**Text provided:**
'''

Structure Tone was the general contractor, and it employed laborers to clean debris during the
project (NYSCEF 159).
At the time of his accident, plaintiff was working as a journeyman/wireman employed by
third-party defendant NEAD Electric. Plaintiff's work involved installing electrical conduit,
wires, pulling wires, electrical pipes and boxes, and other electrical work. He was supervised
only by NEAD's general foreman on the project (NYSCEF 164).
According to Eurotech' s witness, the project involved the installation of a grid ceiling,
which consists of black iron, ceiling panels, and pencil rods. Eurotech's work at the project did
not involve the use of pencil rods, while Capital's did. Capital was expected to use its own
equipment, tools and materials (NYSCEF 166), and was the only contractor that used pencil rods
for its work (NYSCEF 157).

'''

**Recorded data:**
'''

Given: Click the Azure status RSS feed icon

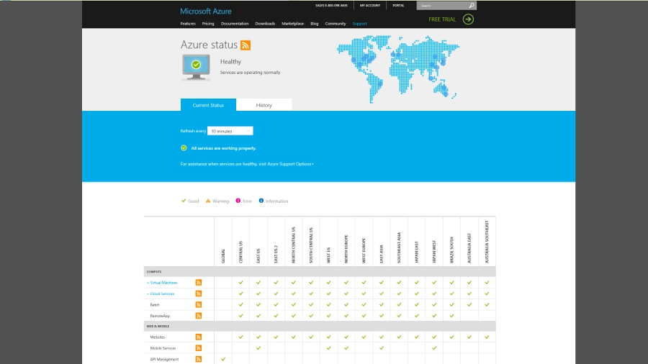Looking at the screenshot, I should click(246, 45).
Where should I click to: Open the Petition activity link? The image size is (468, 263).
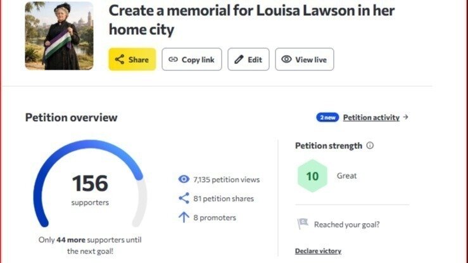(371, 117)
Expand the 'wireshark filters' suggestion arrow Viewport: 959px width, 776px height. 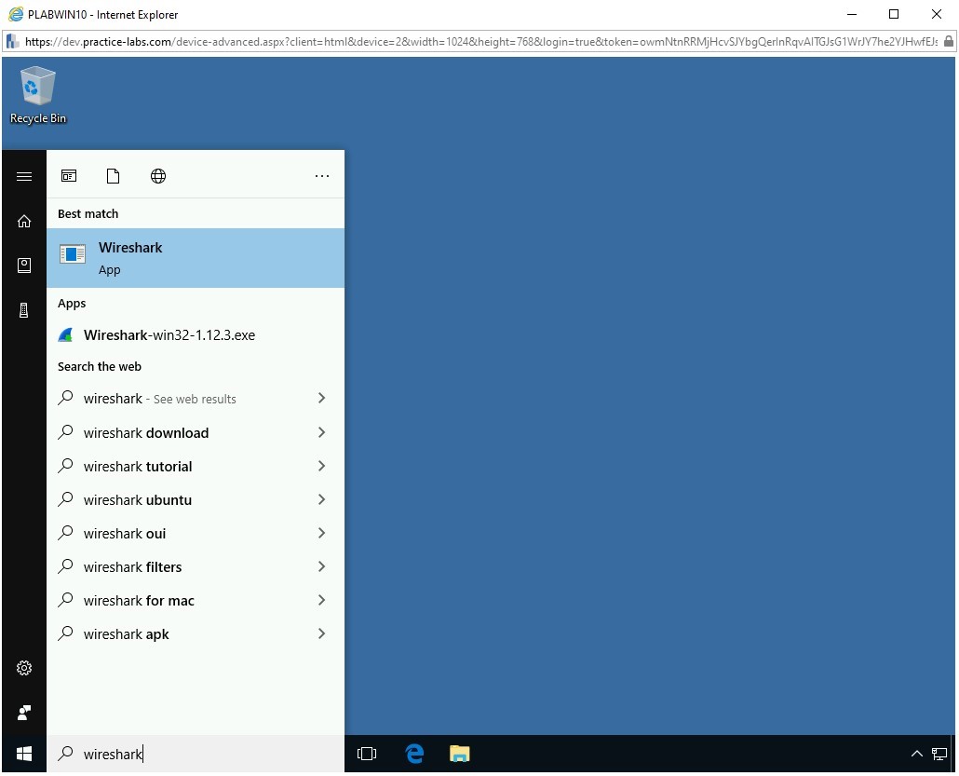pos(321,566)
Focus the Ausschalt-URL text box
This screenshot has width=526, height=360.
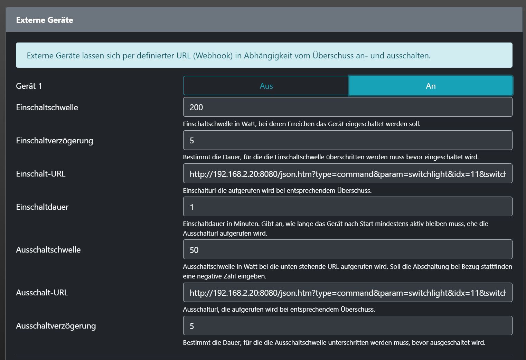click(347, 292)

'''

**Your instructions:**
Do these statements agree with the passage about the construction project? For each, answer yes or no and quote the words from the passage that decide it.
1. Eurotech's work at the project used pencil rods.
2. The plaintiff was supervised only by NEAD's general foreman.
3. Structure Tone employed laborers to clean debris.
The records are separate material.

**Worked answer:**
1. No: "Eurotech's work at the project did not involve the use of pencil rods"
2. Yes: "He was supervised only by NEAD's general foreman on the project"
3. Yes: "it employed laborers to clean debris during the project"